With reliable diagnosis and high follow-up rate, our study is strengthened with a large population with available data for longitudinal assessment and subgroup analysis of diabetes risk in patients with complicated peptic ulcer who underwent different treatment modalities. However, certain limitations are noted. First, variables including lifestyles with respect to drinking, smoking, diet, socioeconomic status, and genetic factors were not available for adjustment of the risk in developing type 2 diabetes. Second, there is lack of information for the use of aspirin, which is an important factor associated with both gastric ulcer and metabolism. Third, since all data used were anonymous, relevant clinical variables, such as pathology findings, imaging results, laboratory data, extent of glycemic control, and serum ghrelin/GLP-1 data after surgery, as well as body mass index and HbA1c were all not available.
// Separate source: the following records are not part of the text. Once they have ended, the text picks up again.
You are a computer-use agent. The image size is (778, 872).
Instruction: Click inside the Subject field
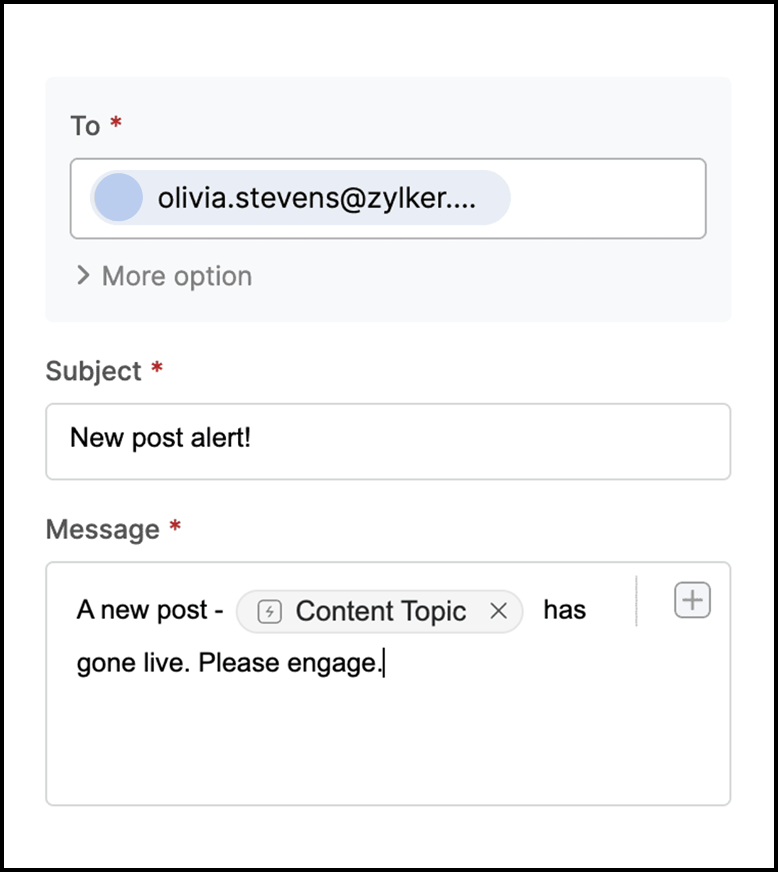click(388, 441)

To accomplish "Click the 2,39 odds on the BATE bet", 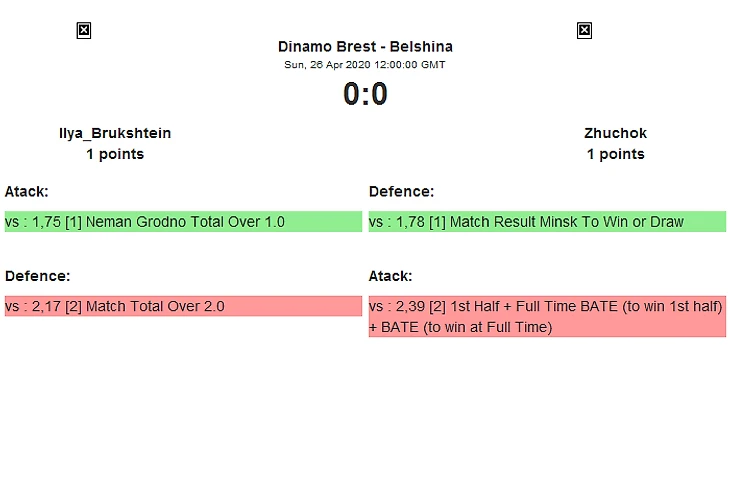I will 410,307.
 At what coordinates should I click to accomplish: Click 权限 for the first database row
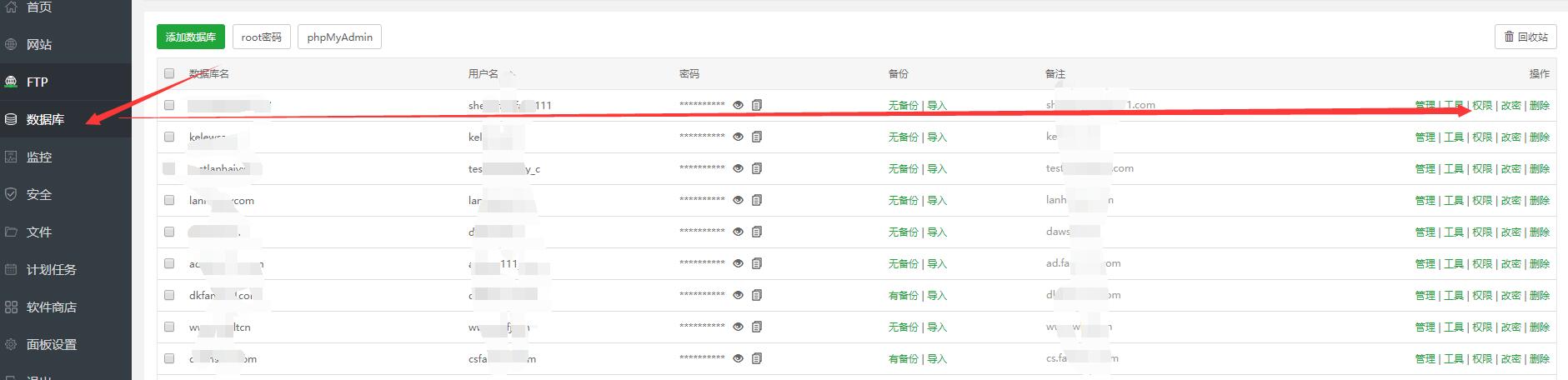click(1482, 105)
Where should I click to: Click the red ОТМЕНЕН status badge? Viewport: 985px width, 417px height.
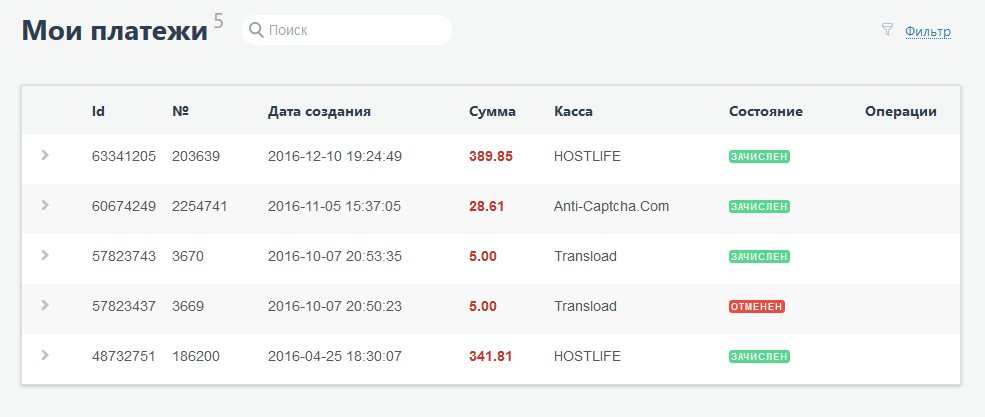pyautogui.click(x=757, y=307)
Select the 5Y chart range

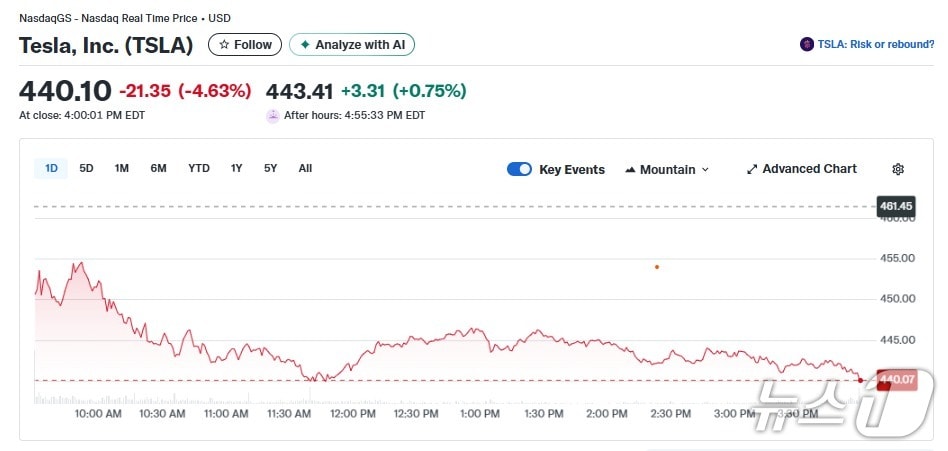[x=271, y=168]
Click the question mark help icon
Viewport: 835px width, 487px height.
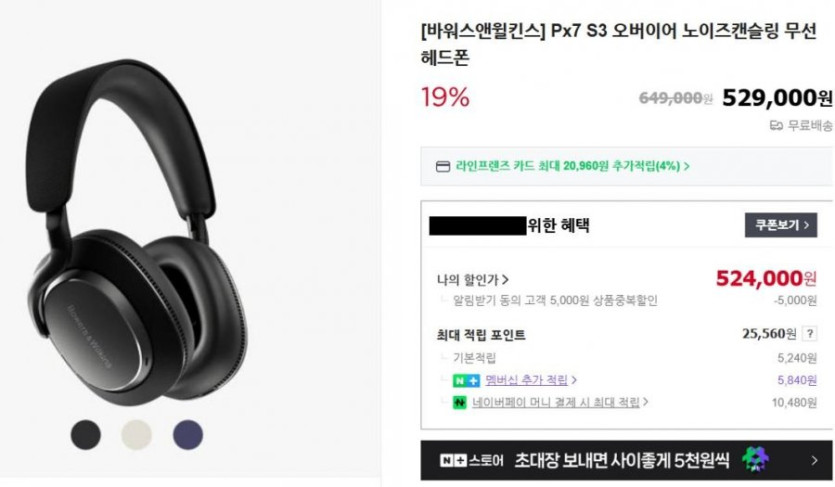click(x=810, y=334)
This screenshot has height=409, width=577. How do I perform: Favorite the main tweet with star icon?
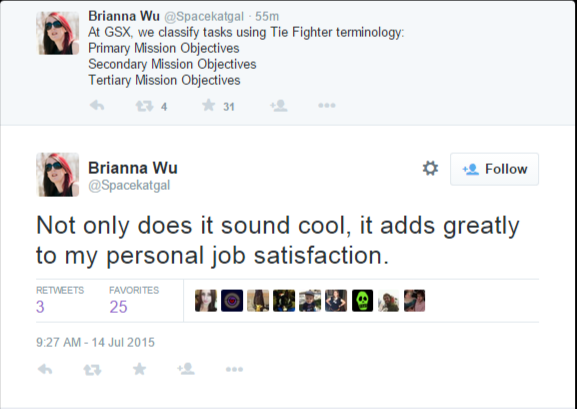click(x=139, y=369)
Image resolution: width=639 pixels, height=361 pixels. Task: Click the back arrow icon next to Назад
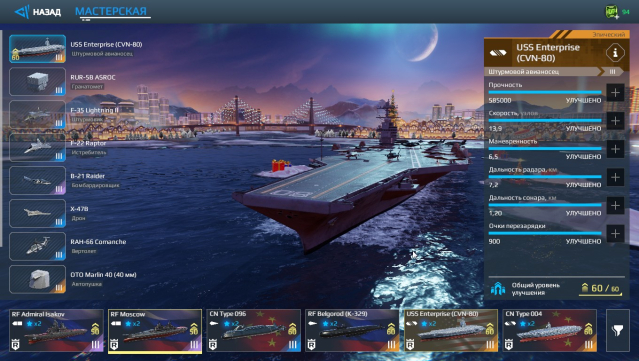pyautogui.click(x=22, y=12)
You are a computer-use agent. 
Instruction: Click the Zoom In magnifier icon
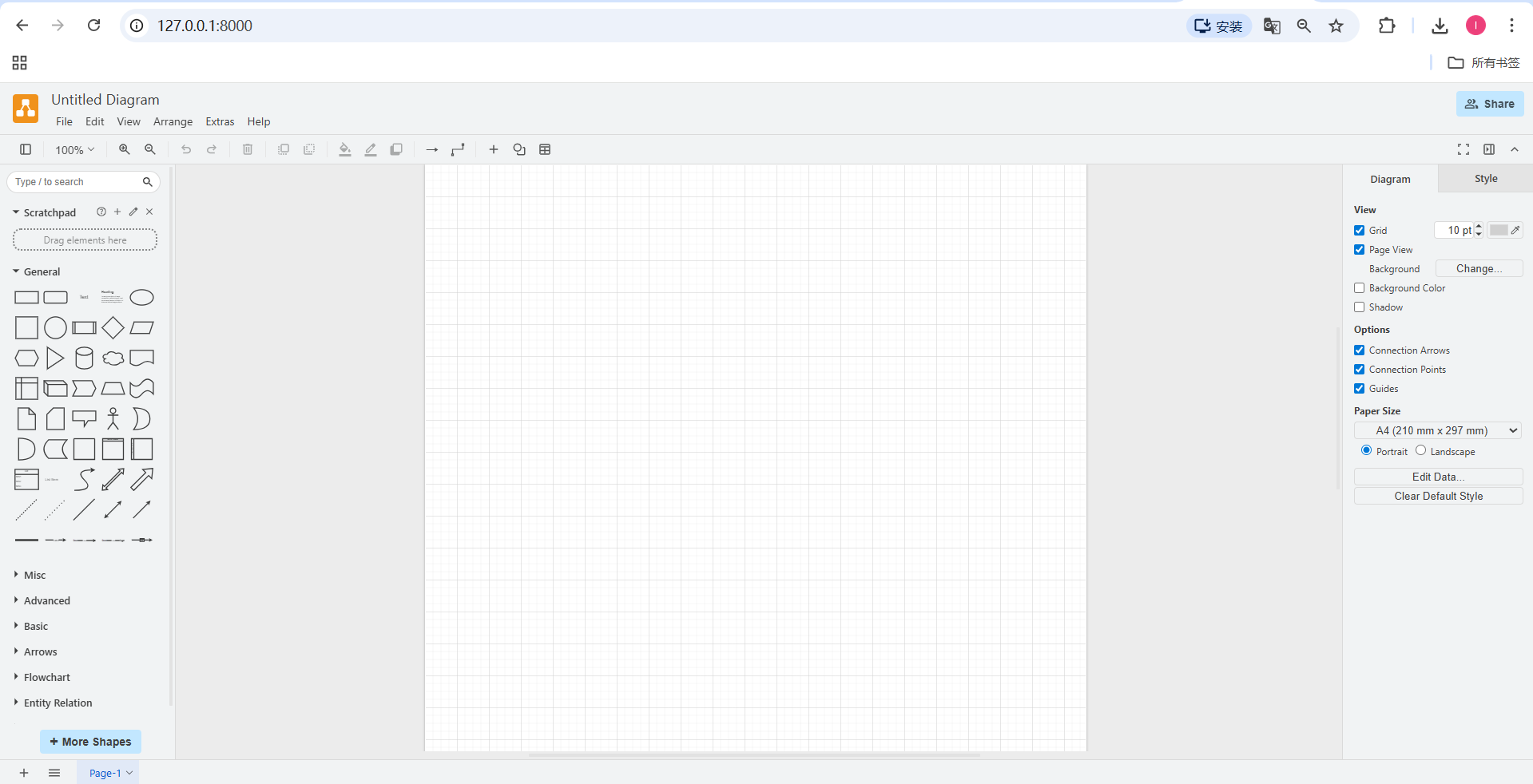(x=124, y=149)
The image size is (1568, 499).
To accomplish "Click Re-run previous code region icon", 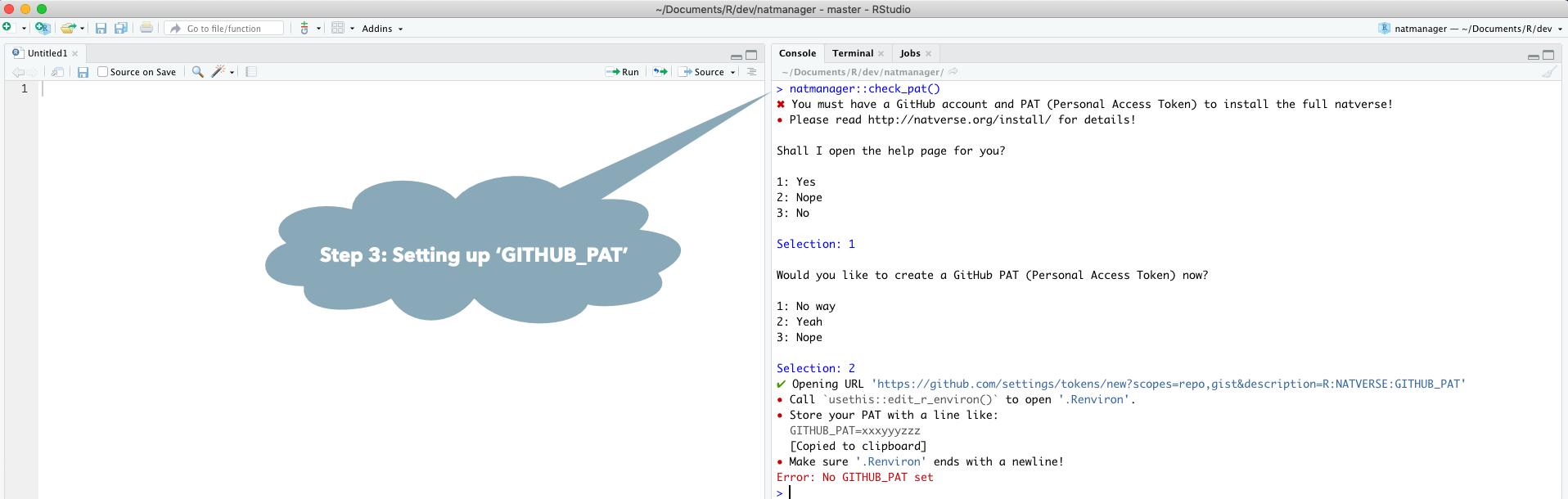I will [660, 72].

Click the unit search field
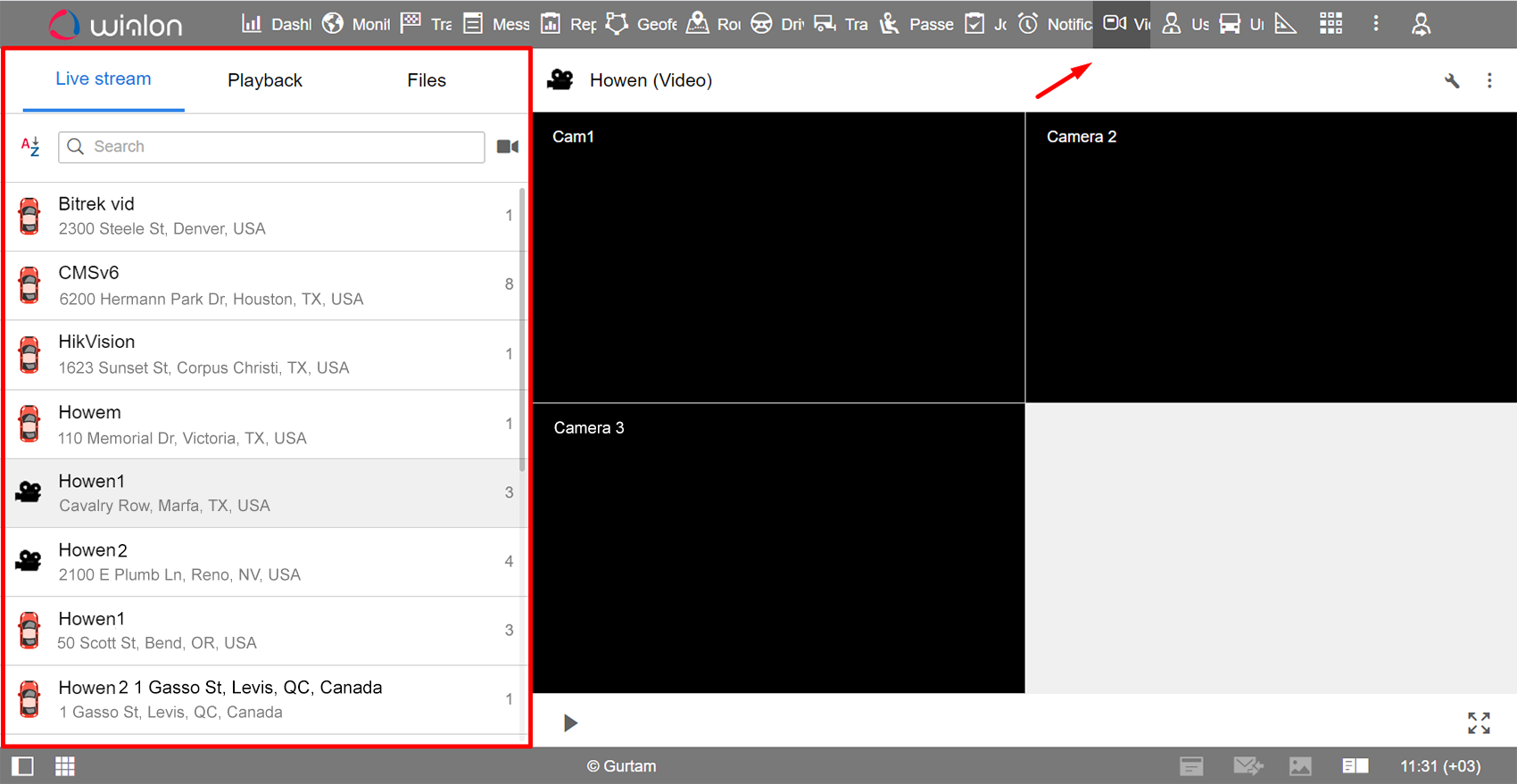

Fourth, biases inherent to retrospective studies should be noted. However, since the study cohorts were well matched by sex, age, and CCI scores, the biases are likely to be minimal. Furthermore, our data analysis has considered the competing risk to minimize bias related to death. Another limitation in this study is that we have excluded the patients with body mass index >28 kg/m2, patients received vagotomy with gastrectomy and patients received highly selective vagotomy. Therefore, the results in this study may not apply to those patients.

Conclusion

In this long-term cohort study for the management of peptic ulcer, the peptic ulcer patients were shown to have an elevated risk of developing type 2 diabetes. Furthermore, our study has revealed that there were associations between vagus nerve severance and decreased risk of subsequent type 2 diabetes in complicated peptic ulcer patients.